■ **Requisito 1**
Reescale somente as linhas da listagem que vão da linha com "Home (50, 2367)" até a linha com "JAPAN RACING ASSOCIATION (481, 912)", ambas incluídas. Reproduza cada uma delas com o respectivo pedido e multiplique por 2,3 as coordenadas das respostas, arredondando para números inteiros com as metades para cima.

■ **Texto da página**
24.2.07

Estado de Direito

Estado de Direito
O nome Estado de Direito, proveniente da expressão anglo-saxónica rule of law onde rule não é império, nem law é lei, conforme as habituais traduções que são traições , passou a ser utilizado a partir de finais do século XIX, nomeadamente pelo impulso do professor de Oxford A. V. Dicey (1835-1922), na obra Introduction to the Study of the Law of the Constitution, de 1885, que democratizou a expressão Rechtsstaat da teoria germânica de então, considerando-o como marcado pela absence of arbitrary power on the part of government.
Numa primeira fase, o tópico foi conceituado como simples Estado de Direito Formal, como o Estado onde haveria igualdade da lei ou igualdade de todos perante a lei. Numa segunda fase, passou a assumir-se de forma bem mais complexa, quando se redescobriu que o direito não podia ser reduzido à lei ou ao decreto do príncipe, mas antes a algo de mais transcendente, a Justiça.
É que, num Estado de Direito, como Estado de Justiça, já não bastaria a mera igualdade da lei, exigindo-se maior profundidade, a igualdade pela lei ou a igualdade através da lei, a tal igualdade global, identificada com a justiça, que, se impõe o tratamento igual daquele que é igual, também exige o tratamento desigual daquele que é desigual, implicando, não apenas a justiça comutativa, mas também a justiça distributiva e a justiça social, isto é, as categorias aristotélicas e tomistas, que, segundo Leibniz, seriam correspondentes aos antiquíssimos preceitos do direito romano (praecepta juris): o alterum non laedere ( o não prejudicar o outro), o suum cuique tribuere (o dar a cada um o seu, o dar a cada um conforme as suas necessidades) e o honeste vivere (o viver honestamente, o exigir de cada um conforme as suas possibilidades).
Isto é, o tópico Estado de Direito é bastante mais problemático que o simples primauté de la loi ou que o mero princípio da legalidade, conceitos com que a doutrina positivista o tentou aprisionar nas teias do mero juridicismo.

■ **Requisito 2**
Segundo o texto sobre o Estado de Direito, em que ano foi publicada a obra Introduction to the Study of the Law of the Constitution, de A. V. Dicey?

■ **Dados fornecidos**

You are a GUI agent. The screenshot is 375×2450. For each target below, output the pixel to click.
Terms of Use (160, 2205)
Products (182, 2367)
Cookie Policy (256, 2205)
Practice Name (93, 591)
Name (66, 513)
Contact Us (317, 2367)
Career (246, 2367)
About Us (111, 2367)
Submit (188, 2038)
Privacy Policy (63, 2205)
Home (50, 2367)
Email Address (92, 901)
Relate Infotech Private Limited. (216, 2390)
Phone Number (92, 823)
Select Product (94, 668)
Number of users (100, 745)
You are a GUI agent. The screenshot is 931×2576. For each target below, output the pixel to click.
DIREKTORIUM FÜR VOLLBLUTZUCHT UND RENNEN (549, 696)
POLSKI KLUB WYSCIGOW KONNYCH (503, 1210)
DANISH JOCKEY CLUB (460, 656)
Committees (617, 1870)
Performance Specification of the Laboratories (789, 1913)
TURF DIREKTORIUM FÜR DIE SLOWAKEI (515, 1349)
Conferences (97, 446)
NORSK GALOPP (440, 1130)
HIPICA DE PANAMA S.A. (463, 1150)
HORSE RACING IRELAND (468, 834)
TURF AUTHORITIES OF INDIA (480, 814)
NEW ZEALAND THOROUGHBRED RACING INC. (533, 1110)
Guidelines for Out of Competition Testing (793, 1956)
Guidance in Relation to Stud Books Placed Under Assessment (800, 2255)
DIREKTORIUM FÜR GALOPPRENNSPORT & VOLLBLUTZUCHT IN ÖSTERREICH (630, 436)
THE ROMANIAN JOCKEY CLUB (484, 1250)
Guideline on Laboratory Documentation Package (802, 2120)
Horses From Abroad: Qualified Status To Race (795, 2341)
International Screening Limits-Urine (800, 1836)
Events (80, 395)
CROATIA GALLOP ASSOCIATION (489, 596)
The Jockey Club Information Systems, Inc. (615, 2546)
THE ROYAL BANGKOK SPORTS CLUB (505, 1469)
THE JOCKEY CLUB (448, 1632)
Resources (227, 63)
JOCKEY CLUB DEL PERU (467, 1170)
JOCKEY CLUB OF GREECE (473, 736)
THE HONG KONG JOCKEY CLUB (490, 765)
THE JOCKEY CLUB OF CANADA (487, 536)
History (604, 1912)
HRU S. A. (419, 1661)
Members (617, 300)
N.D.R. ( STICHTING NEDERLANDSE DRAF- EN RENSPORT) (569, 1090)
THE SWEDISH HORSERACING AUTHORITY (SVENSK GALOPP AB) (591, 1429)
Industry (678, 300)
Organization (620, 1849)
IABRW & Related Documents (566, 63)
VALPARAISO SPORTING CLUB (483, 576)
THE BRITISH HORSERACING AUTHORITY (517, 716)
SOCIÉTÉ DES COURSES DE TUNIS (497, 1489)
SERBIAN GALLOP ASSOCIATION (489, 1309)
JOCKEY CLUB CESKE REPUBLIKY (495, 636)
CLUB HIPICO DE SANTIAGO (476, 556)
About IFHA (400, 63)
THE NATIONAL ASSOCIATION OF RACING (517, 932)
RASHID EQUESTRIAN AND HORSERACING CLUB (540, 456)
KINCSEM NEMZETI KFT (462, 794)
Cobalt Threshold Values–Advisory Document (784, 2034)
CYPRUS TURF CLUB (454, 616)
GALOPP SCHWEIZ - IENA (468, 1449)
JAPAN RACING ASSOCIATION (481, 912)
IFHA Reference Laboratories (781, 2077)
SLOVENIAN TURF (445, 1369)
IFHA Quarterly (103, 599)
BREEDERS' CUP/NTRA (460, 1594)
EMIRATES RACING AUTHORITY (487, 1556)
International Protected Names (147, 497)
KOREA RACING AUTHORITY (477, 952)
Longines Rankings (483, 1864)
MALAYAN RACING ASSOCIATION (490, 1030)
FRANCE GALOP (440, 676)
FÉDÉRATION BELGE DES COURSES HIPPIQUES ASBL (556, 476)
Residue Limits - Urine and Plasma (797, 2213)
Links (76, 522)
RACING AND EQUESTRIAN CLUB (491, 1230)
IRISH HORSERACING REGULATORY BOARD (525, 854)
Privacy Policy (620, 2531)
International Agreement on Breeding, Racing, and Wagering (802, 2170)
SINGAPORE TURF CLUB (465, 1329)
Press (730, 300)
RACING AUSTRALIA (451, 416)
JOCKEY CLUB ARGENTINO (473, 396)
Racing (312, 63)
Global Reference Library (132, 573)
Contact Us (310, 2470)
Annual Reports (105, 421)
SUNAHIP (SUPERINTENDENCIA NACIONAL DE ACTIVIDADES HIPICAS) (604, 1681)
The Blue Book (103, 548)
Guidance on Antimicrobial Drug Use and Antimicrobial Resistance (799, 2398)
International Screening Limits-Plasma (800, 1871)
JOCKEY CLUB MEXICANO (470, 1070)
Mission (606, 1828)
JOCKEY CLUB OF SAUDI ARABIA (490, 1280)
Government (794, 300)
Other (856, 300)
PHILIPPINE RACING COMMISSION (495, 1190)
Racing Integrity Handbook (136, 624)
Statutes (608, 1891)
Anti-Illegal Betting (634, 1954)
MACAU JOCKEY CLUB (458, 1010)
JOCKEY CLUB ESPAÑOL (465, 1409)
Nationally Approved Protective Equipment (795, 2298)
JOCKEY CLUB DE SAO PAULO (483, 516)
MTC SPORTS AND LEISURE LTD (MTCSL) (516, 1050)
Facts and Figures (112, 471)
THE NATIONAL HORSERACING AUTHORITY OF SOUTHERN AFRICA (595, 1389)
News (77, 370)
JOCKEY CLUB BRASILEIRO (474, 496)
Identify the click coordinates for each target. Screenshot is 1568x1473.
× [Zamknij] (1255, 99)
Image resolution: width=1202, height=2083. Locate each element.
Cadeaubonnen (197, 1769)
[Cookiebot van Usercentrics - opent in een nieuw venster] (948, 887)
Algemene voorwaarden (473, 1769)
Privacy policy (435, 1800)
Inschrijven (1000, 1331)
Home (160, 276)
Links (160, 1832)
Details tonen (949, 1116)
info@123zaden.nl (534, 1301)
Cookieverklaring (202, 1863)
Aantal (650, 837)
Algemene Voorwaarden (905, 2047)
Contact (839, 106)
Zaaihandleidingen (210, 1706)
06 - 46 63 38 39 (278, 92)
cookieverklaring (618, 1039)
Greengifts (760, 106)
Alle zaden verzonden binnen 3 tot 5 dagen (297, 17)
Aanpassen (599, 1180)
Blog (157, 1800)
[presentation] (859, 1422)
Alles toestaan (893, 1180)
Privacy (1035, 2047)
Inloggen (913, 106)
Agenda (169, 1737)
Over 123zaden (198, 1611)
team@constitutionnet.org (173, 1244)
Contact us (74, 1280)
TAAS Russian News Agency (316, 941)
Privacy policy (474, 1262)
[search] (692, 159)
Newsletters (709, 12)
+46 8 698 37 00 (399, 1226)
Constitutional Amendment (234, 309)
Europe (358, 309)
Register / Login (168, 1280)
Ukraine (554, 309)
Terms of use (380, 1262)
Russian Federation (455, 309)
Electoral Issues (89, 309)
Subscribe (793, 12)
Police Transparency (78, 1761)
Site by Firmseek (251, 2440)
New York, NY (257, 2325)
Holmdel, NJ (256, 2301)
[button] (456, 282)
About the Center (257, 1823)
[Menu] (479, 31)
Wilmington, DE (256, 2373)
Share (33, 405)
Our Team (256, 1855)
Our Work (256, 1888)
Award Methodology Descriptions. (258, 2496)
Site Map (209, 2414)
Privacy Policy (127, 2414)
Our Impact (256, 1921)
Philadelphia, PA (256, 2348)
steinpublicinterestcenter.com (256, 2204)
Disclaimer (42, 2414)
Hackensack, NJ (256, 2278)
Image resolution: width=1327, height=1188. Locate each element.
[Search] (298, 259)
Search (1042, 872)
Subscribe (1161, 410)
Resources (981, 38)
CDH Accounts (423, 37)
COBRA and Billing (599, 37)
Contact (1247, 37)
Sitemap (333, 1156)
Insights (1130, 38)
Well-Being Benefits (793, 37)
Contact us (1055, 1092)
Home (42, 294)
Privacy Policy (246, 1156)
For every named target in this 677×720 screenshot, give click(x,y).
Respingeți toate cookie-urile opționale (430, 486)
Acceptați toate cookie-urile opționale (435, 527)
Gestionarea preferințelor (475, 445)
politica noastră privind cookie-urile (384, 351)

■ **Resposta completa 1**
Home (115, 5444)
Email Address (212, 2072)
Relate Infotech Private Limited. (497, 5497)
Phone Number (212, 1893)
Select Product (216, 1536)
Number of users (230, 1714)
You are a GUI agent. The screenshot is 931×2576. For each target below, output the pixel to click.
DIREKTORIUM FÜR VOLLBLUTZUCHT UND RENNEN (1263, 1601)
POLSKI KLUB WYSCIGOW KONNYCH (1157, 2783)
DANISH JOCKEY CLUB (1058, 1509)
Committees (1419, 4301)
Performance Specification of the Laboratories (1815, 4400)
TURF DIREKTORIUM FÜR DIE SLOWAKEI (1185, 3103)
Conferences (223, 1026)
NORSK GALOPP (1012, 2599)
HIPICA DE PANAMA S.A. (1065, 2645)
HORSE RACING IRELAND (1076, 1918)
TURF AUTHORITIES OF INDIA (1104, 1872)
NEW ZEALAND THOROUGHBRED RACING INC. (1226, 2553)
Guidelines for Out of Competition Testing (1824, 4499)
Guidance in Relation to Stud Books Placed Under Assessment (1840, 5187)
DIREKTORIUM FÜR GALOPPRENNSPORT & VOLLBLUTZUCHT IN ÖSTERREICH (1449, 1003)
THE ROMANIAN JOCKEY CLUB (1113, 2875)
Guideline on Laboratory Documentation Package (1845, 4876)
Horses From Abroad: Qualified Status To Race (1829, 5384)
International Screening Limits-Urine (1840, 4223)
Events (184, 909)
CROATIA GALLOP ASSOCIATION (1125, 1371)
The Jockey Club Information Systems, Inc. (1415, 5856)
THE ROYAL BANGKOK SPORTS CLUB (1162, 3379)
THE JOCKEY CLUB (1030, 3754)
Resources (522, 145)
JOCKEY CLUB DEL PERU (1074, 2691)
JOCKEY CLUB OF GREECE (1088, 1693)
THE HONG KONG JOCKEY CLUB (1127, 1760)
THE JOCKEY CLUB OF CANADA (1120, 1233)
History (1389, 4398)
HRU S. A. (964, 3820)
Members (1419, 690)
N.D.R. ( STICHTING NEDERLANDSE DRAF- EN RENSPORT) (1309, 2507)
THE SWEDISH HORSERACING AUTHORITY (SVENSK GALOPP AB) (1359, 3287)
Industry (1559, 690)
Organization (1426, 4253)
IABRW & Related Documents (1302, 145)
VALPARAISO SPORTING CLUB (1111, 1325)
THE BRITISH HORSERACING AUTHORITY (1189, 1647)
SOCIÉTÉ DES COURSES DE TUNIS (1143, 3425)
SERBIAN GALLOP ASSOCIATION (1125, 3011)
JOCKEY CLUB CESKE REPUBLIKY (1139, 1463)
CLUB HIPICO DE SANTIAGO (1095, 1279)
About IFHA (920, 145)
THE NATIONAL ASSOCIATION OF RACING (1189, 2144)
RASHID EQUESTRIAN AND HORSERACING CLUB (1242, 1049)
KINCSEM NEMZETI KFT (1063, 1826)
Cobalt Threshold Values–Advisory Document (1803, 4678)
CYPRUS TURF CLUB (1044, 1417)
GALOPP SCHWEIZ - IENA (1076, 3333)
JAPAN RACING ASSOCIATION (1106, 2098)

■ **Resposta completa 2**
Em 1885.